[[ Source information open ]]

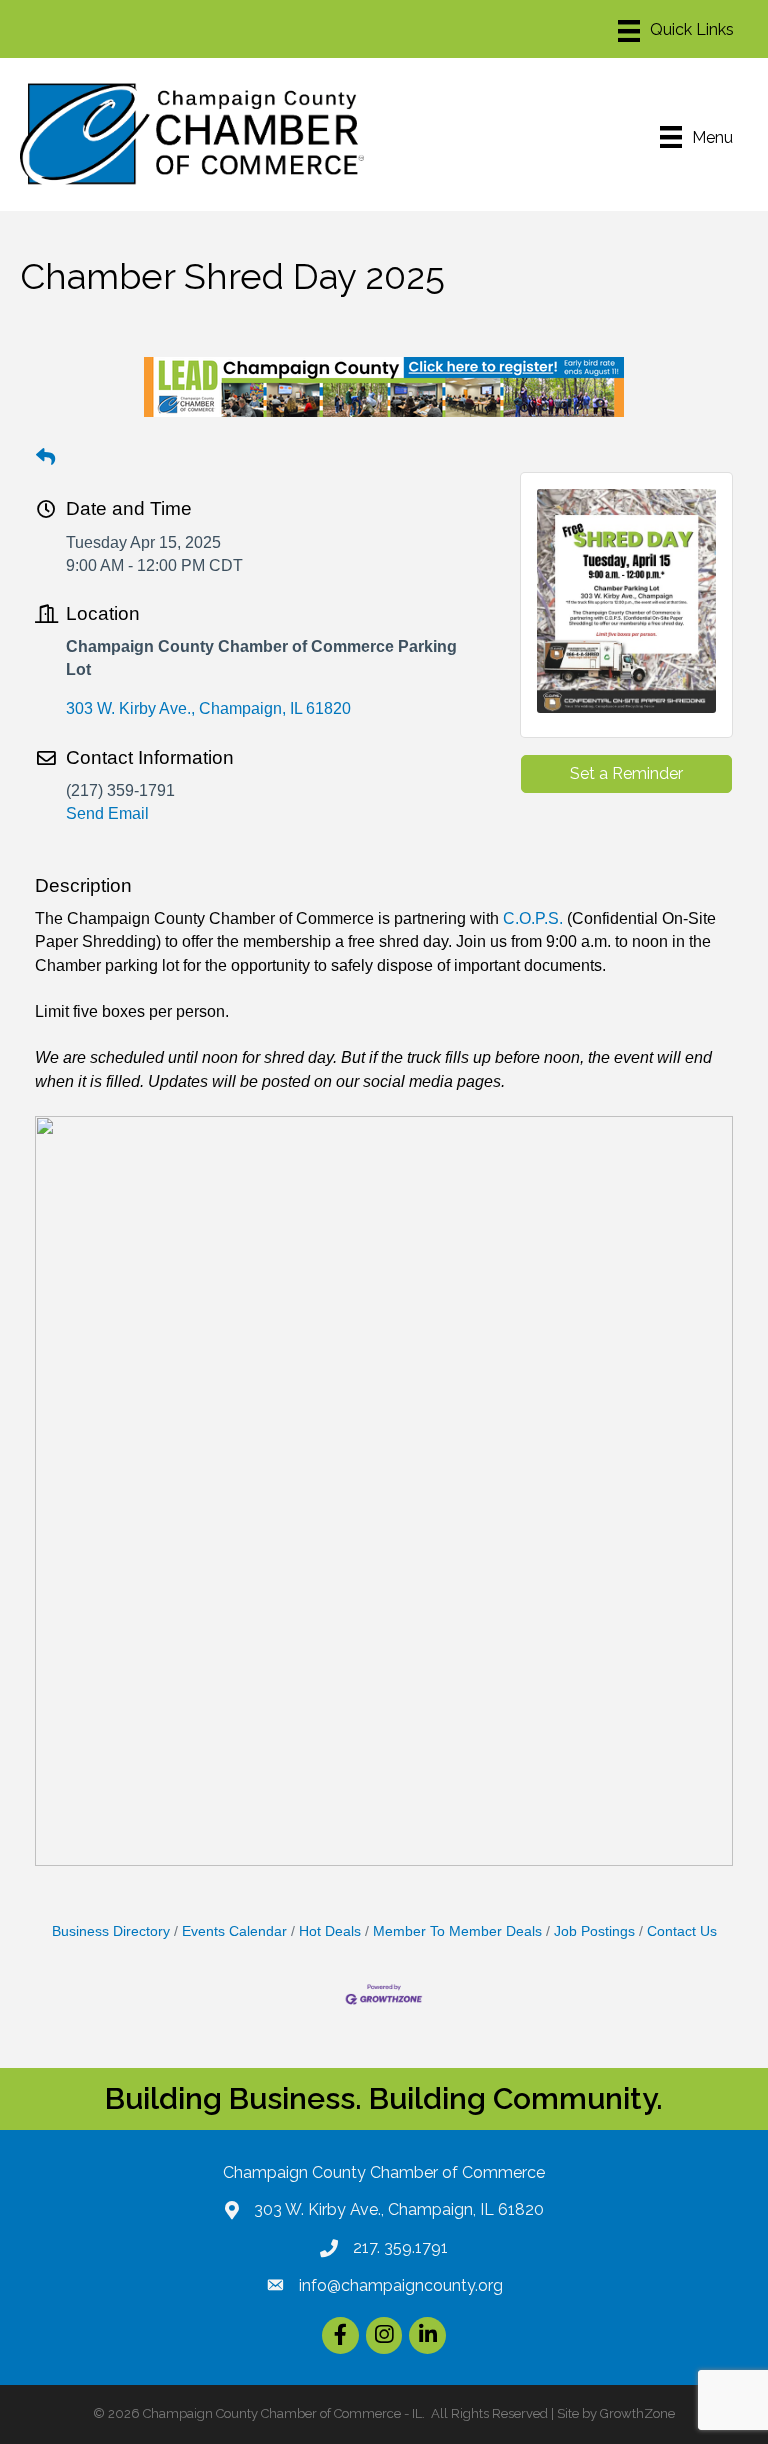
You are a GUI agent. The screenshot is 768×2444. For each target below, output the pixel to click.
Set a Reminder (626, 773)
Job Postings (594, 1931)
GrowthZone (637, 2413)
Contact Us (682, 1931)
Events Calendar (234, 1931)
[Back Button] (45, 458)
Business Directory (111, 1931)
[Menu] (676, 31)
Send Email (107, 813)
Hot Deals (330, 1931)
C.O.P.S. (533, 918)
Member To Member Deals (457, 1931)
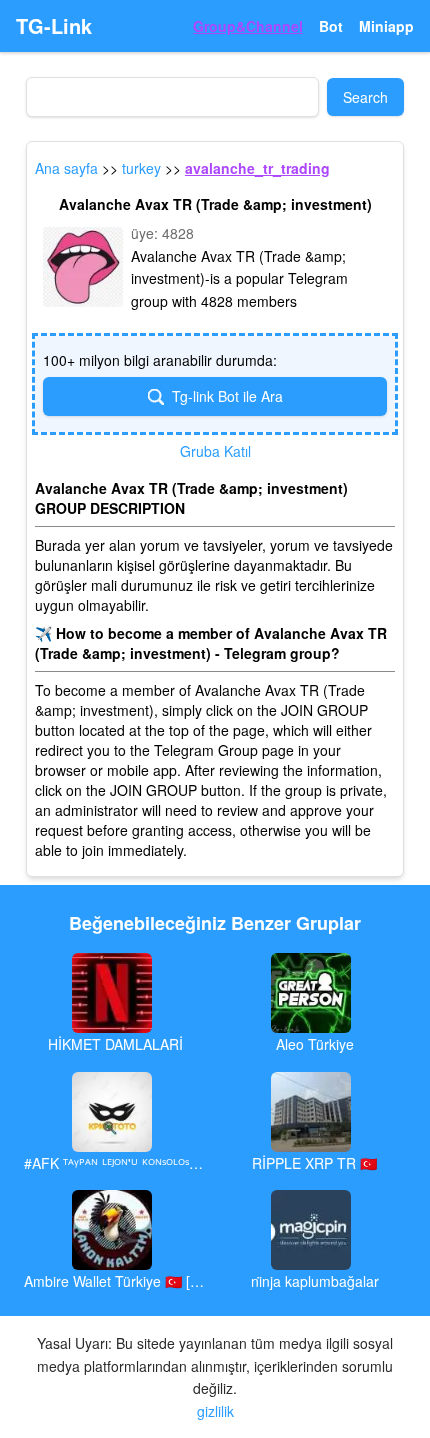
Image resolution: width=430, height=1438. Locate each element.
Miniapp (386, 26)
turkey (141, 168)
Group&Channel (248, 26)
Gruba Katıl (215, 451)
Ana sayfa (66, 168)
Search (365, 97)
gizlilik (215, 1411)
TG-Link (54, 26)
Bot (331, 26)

[[ Source information closed ]]
[[ Source information open ]]

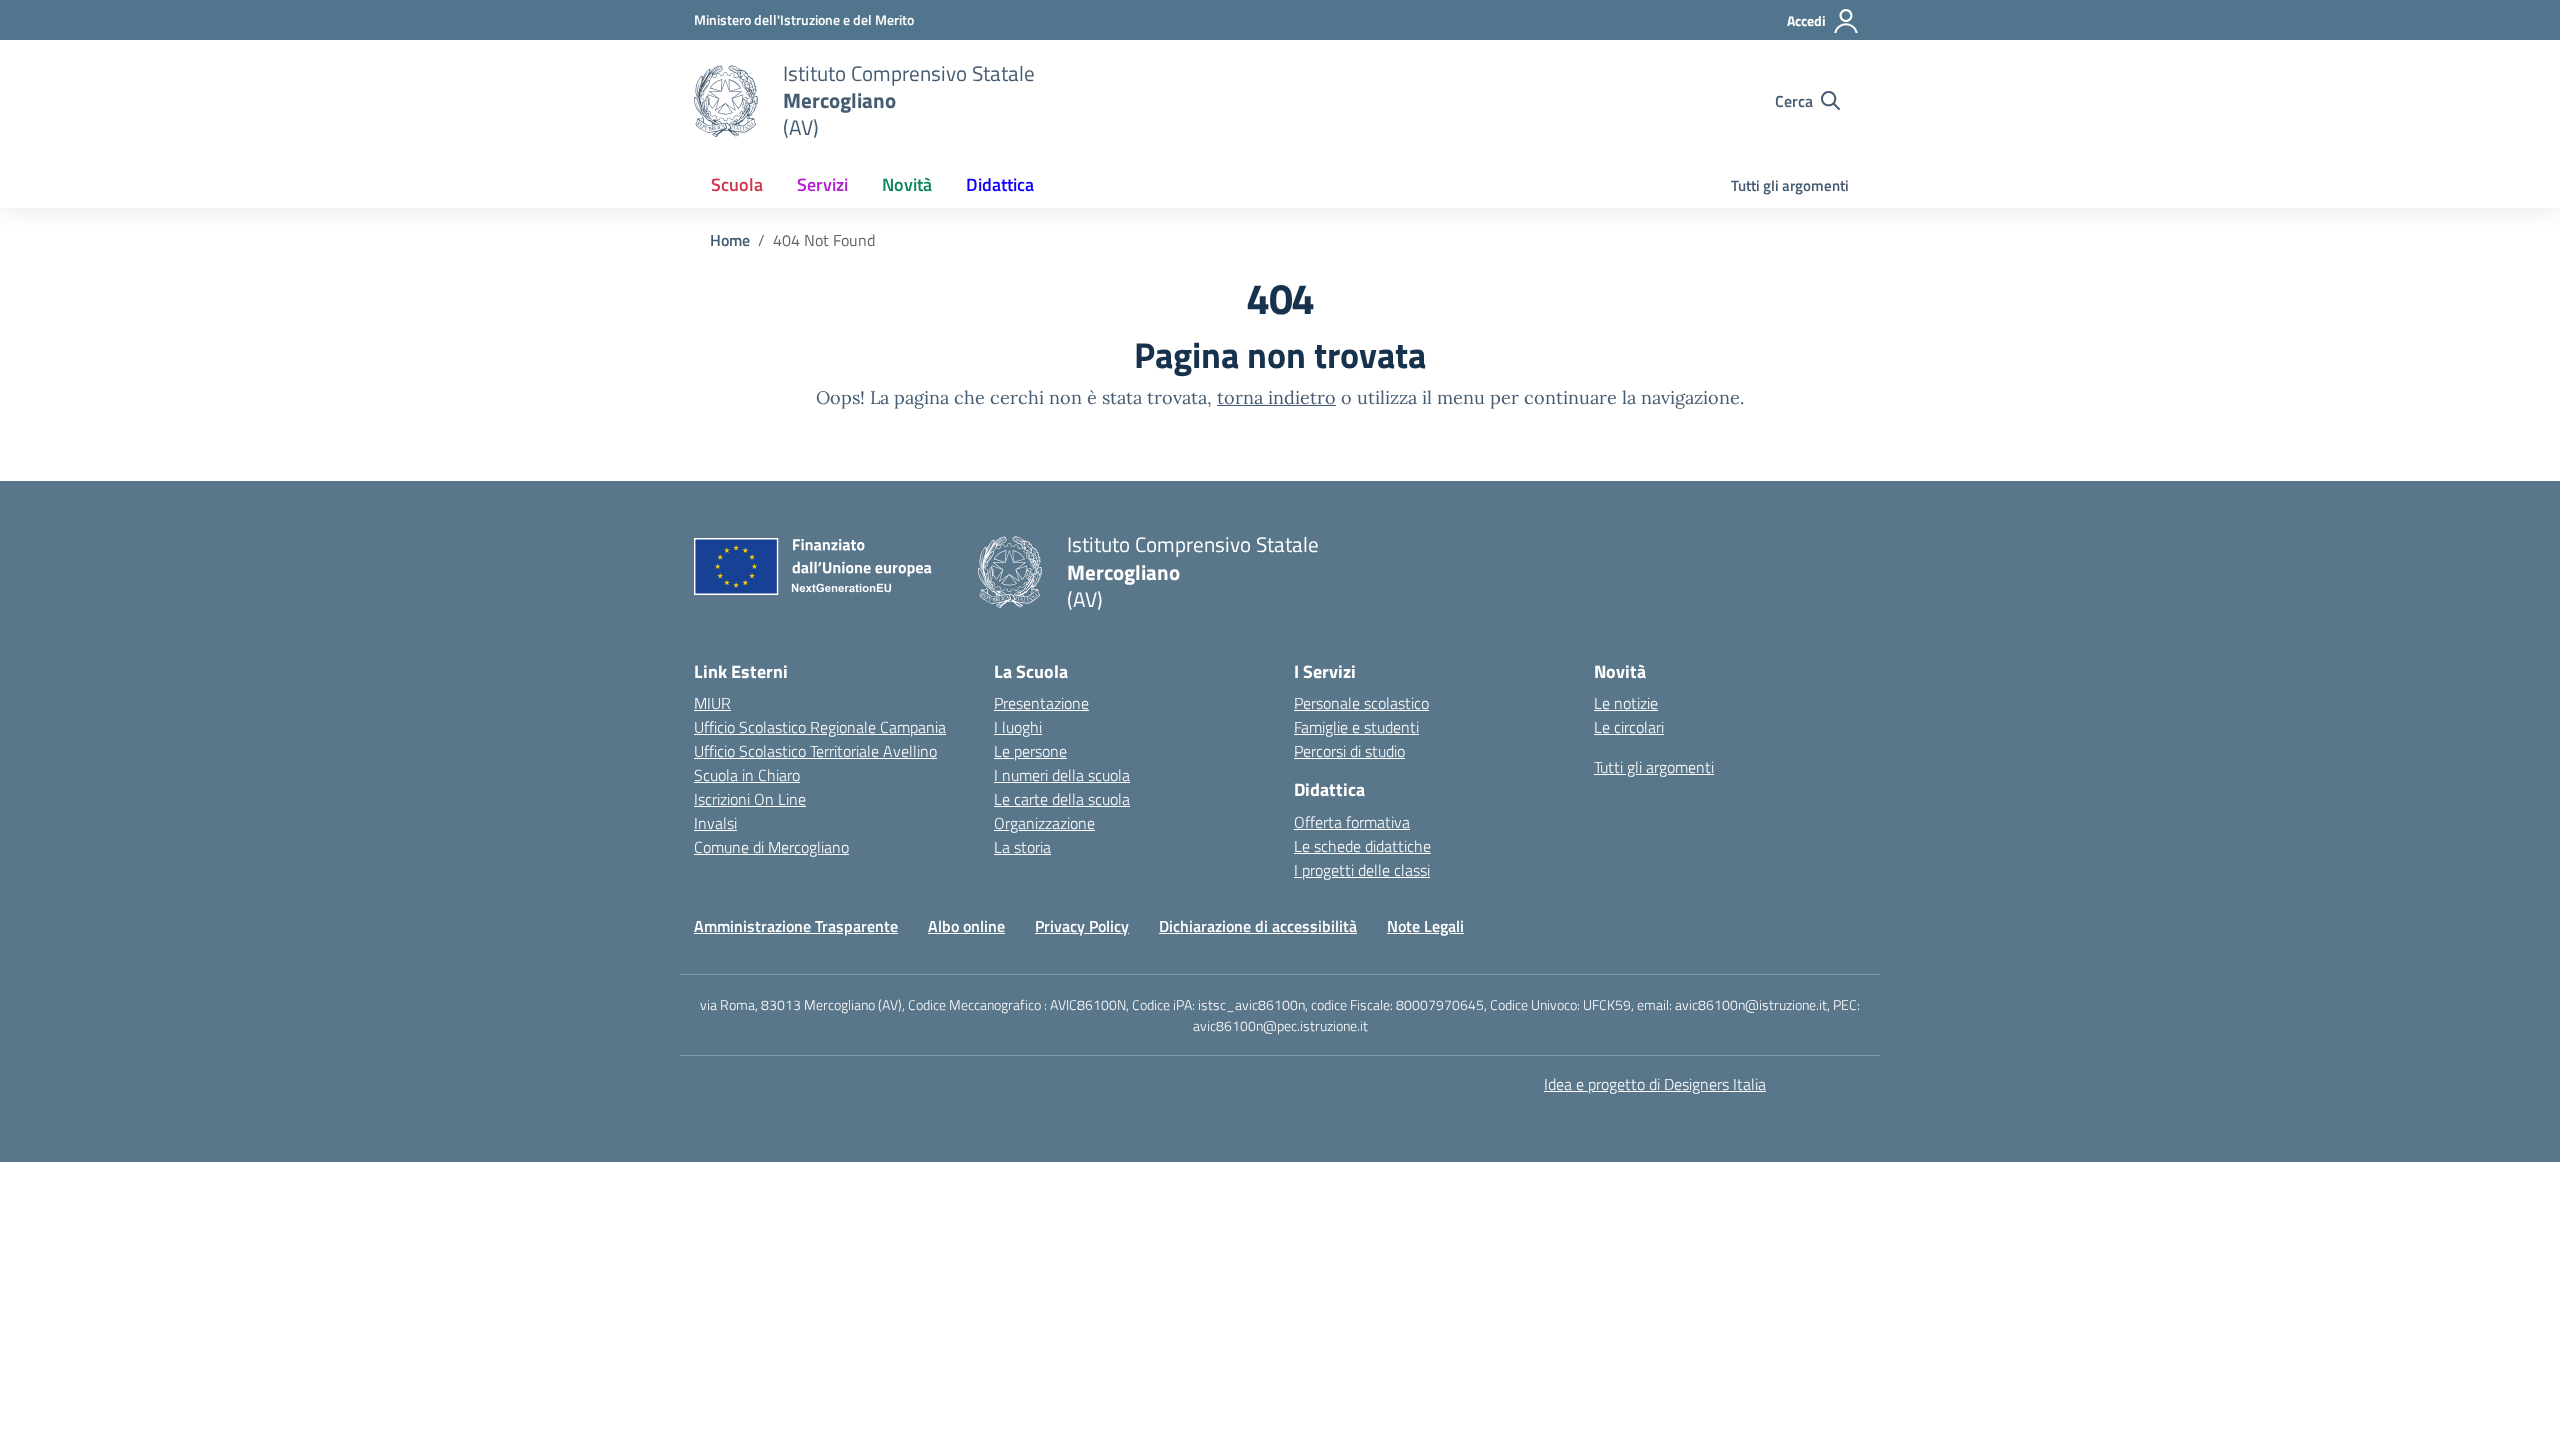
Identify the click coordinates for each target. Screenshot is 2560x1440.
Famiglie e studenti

[[ Source information closed ]]

_Exercise description_
Your reply should hold nothing but the lines above, from the one containing "[Back Button] (45, 458)" to the one containing "Bot (331, 26)", reproduced exactly minus the pictures.

_Your solution_
[Back Button] (45, 458)
Business Directory (111, 1931)
[Menu] (676, 31)
Send Email (107, 813)
Hot Deals (330, 1931)
C.O.P.S. (533, 918)
Member To Member Deals (457, 1931)
Image resolution: width=430, height=1438. Locate each element.
Miniapp (386, 26)
turkey (141, 168)
Group&Channel (248, 26)
Gruba Katıl (215, 451)
Ana sayfa (66, 168)
Search (365, 97)
gizlilik (215, 1411)
TG-Link (54, 26)
Bot (331, 26)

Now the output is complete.